Thanks ThAbtO. Will try the restore tomorrow on a new 2 TB WD Red. Will let you know how it turns out. Hope it works and it’s not my system board the failing PS also took out. I have put several hours into the capacitors upgrade and the voltages all look good under load: 4.95V, 12.10V, and 3.30V. I had several caps that were bulging bad. I used the digi-key low esr types from the capacitors thread.


----------



## ThAbtO (Apr 6, 2000)

TiV0_user said:


> Will try the restore tomorrow on a new 2 TB WD Red.


Make sure its a WD20EFRX not WD20EFAX


----------



## TiV0_user (Dec 31, 2015)

Will do, thanks for that tip!


----------



## TiV0_user (Dec 31, 2015)

Thanks ThAbtO! The image file restored my 2009 HD flawlessly. I had to use the original WD 160GB while I am waiting for a new WD20EFRX to arrive. I am relieved that my PS capacitors replacement was successful and my system board is still good. This 11 year old HD should be good for another 10 years at least. 
Donation gladly sent! 
Jim B


----------



## mjr802 (Jul 8, 2020)

Hi ThAbtO, would I please be able to get the image file for the TCD652160 as well? Any instructions you could provide too would be greatly appreciated, this is my first shot at a TiVo reimage. I inherited an old Series 3 from a family member and am trying to get it up and running again. Thank you in advance!


----------



## ThAbtO (Apr 6, 2000)

mjr802 said:


> Hi ThAbtO, would I please be able to get the image file for the TCD652160 as well? Any instructions you could provide too would be greatly appreciated, this is my first shot at a TiVo reimage. I inherited an old Series 3 from a family member and am trying to get it up and running again. Thank you in advance!


Sent.


----------



## TostitoBandito (Sep 18, 2006)

Hello, is anyone able to please send me an image file for a TCD648250B? Looks like I'll need to try to reimage my series 3.


----------



## ThAbtO (Apr 6, 2000)

TostitoBandito said:


> Hello, is anyone able to please send me an image file for a TCD648250B? Looks like I'll need to try to reimage my series 3.


Sent.


----------



## TostitoBandito (Sep 18, 2006)

ThAbtO said:


> Sent.


Thanks. I just tried to restore this image to the stock WD 250GB drive from my Tivo and received an error saying there weren't enough sectors. Does this image require a drive capacity greater than 250GB? If so, do you happen to have an image for the stock 250GB drive?


----------



## ThAbtO (Apr 6, 2000)

The image is for a stock OEM drive. 

This happens when you try to restore any image to the original size drive. Unlike computer drives, Tivo drive images occupy the full capacity of a drive and each drive would have a different amount of sectors. Suggest you use a larger drive, such as WD10EFRX or WD20EFRX (max).


----------



## TostitoBandito (Sep 18, 2006)

ThAbtO said:


> The image is for a stock OEM drive.
> 
> This happens when you try to restore any image to the original size drive. Unlike computer drives, Tivo drive images occupy the full capacity of a drive and each drive would have a different amount of sectors. Suggest you use a larger drive, such as WD10EFRX or WD20EFRX (max).

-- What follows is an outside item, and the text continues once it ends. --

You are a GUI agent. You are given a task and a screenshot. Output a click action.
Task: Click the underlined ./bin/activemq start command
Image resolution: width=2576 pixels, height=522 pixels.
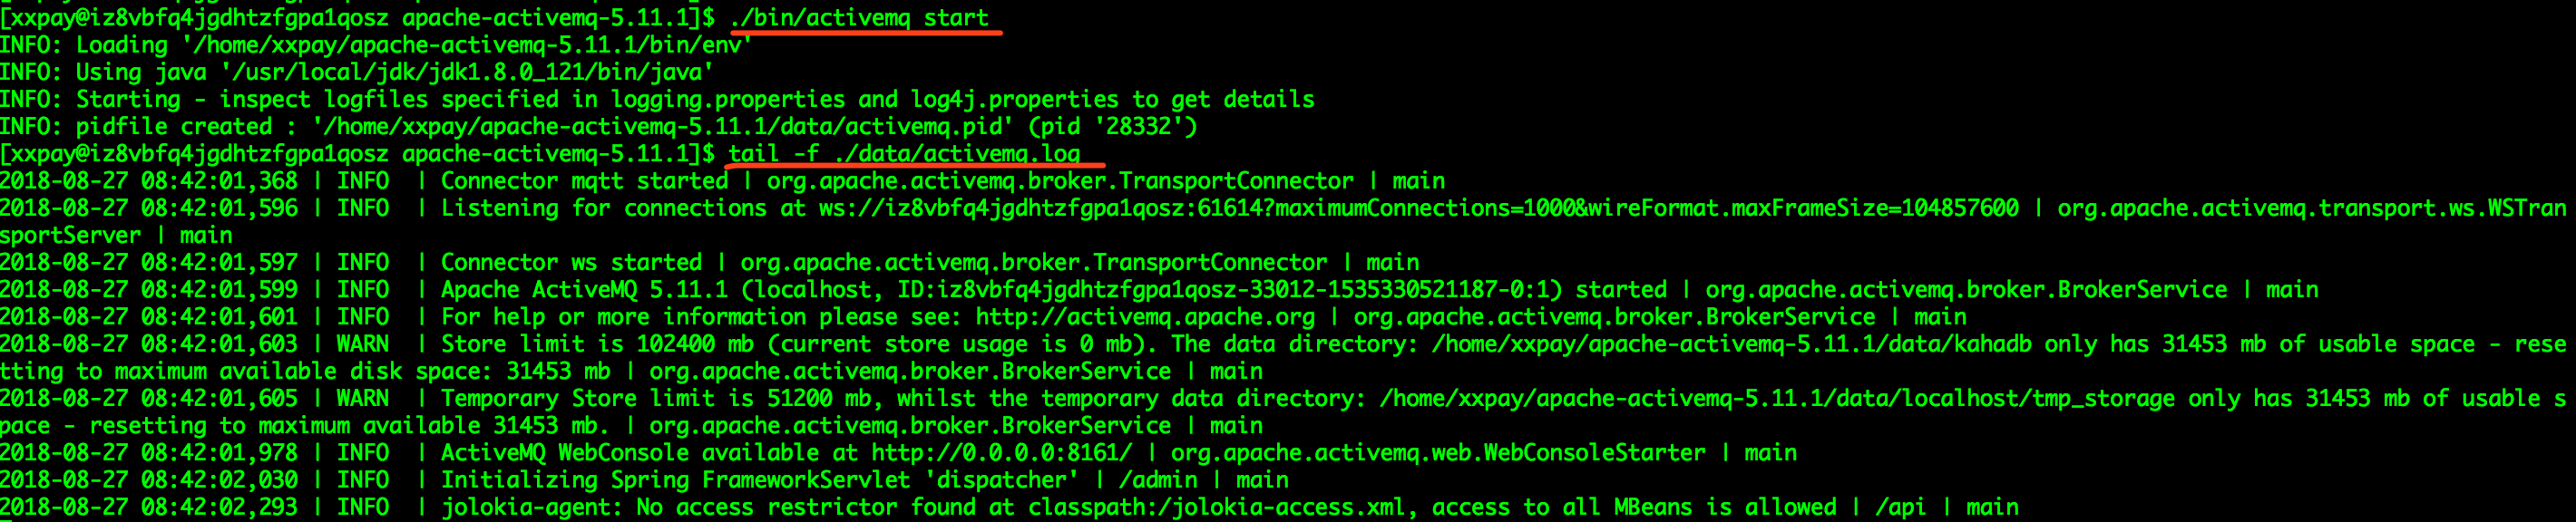pos(859,17)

Thanks for clarifying. I found a 1 TB WD green drive I had lying around from an old DVR extender and was able to image that no problem. The Tivo booted up with no issues, was able to connect and update, and seems to be running fine. Thanks again.


----------



## JohnnyA (Jul 19, 2020)

Need image TDC652160, Original drive too old ZIP code loop on guided setup


----------



## ThAbtO (Apr 6, 2000)

JohnnyA said:


> Need image TDC652160, Original drive too old ZIP code loop on guided setup


Sent. You may run into an issue where the image will not fit, if you use the original size drive (160GB). Then you need to use a larger drive. Such as WD10EFRX, WD20EFRX, drive model ending in PURX, PURZ. Other drives may not work depending on how much power it needs. (The power supply is just too small to power others, it would get stuck on the Powering up screen.)


----------



## JohnnyA (Jul 19, 2020)

ThAbtO said:


> Sent. You may run into an issue where the image will not fit, if you use the original size drive (160GB). Then you need to use a larger drive. Such as WD10EFRX, WD20EFRX, drive model ending in PURX, PURZ. Other drives may not work depending on how much power it needs. (The power supply is just too small to power others, it would get stuck on the Powering up screen.)


 Thanks


----------



## svmonkey (Aug 4, 2020)

I'm in need of an image for a TCD652160


----------



## ThAbtO (Apr 6, 2000)

svmonkey said:


> I'm in need of an image for a TCD652160


Sent.


----------



## Maureen Rodriguez (Feb 5, 2017)

I am also in need of the TCD652160 image. My series 3 died. First by only coming on sporadicly and now nothing. Gonna try the hd first. The capacitors on power card look ok. Hopefully is just the hd. Thx


----------



## ThAbtO (Apr 6, 2000)

Maureen Rodriguez said:


> I am also in need of the TCD652160 image. My series 3 died. First by only coming on sporadicly and now nothing. Gonna try the hd first. The capacitors on power card look ok. Hopefully is just the hd. Thx


You cannot always tell if the capacitors in the power supply are going bad just by looking at it, needed to test. It is rather old to begin with.

Image sent.


----------



## Mich21 (Feb 27, 2021)

My TCD652160 hard drive just died. Is image still available for this series (and software to load on to new hard drive)?
Thank you.


----------



## ThAbtO (Apr 6, 2000)

Mich21 said:


> My TCD652160 hard drive just died. Is image still available for this series (and software to load on to new hard drive)?
> Thank you.


Sent.


----------



## nigebj (Sep 8, 2004)

Looks like I need an image for a TCD652160, if one exists which will complete current guided setup.
The drive is actually a 1TB or 2TB - will have to refresh my memory on how to reimage. Thanks!


----------



## ThAbtO (Apr 6, 2000)

nigebj said:


> Looks like I need an image for a TCD652160, if one exists which will complete current guided setup.
> The drive is actually a 1TB or 2TB - will have to refresh my memory on how to reimage. Thanks!


On the way.


----------



## nigebj (Sep 8, 2004)

Thank you sir, donation via PP.


----------



## petermauro (Mar 16, 2008)

Hi, I have TCD648250B that I'd like to replace the hard drive with a 2TB drive.
I see that THABto seems to send anyone who asks , an " image file "
I'm guessing I need that.
Could you please send me one also.
Then , how do I use it?

Peter


----------



## ThAbtO (Apr 6, 2000)

petermauro said:


> Hi, I have TCD648250B that I'd like to replace the hard drive with a 2TB drive.
> I see that THABto seems to send anyone who asks , an " image file "
> I'm guessing I need that.
> Could you please send me one also.
> ...


Sent.


----------



## sanjonny (Nov 2, 2008)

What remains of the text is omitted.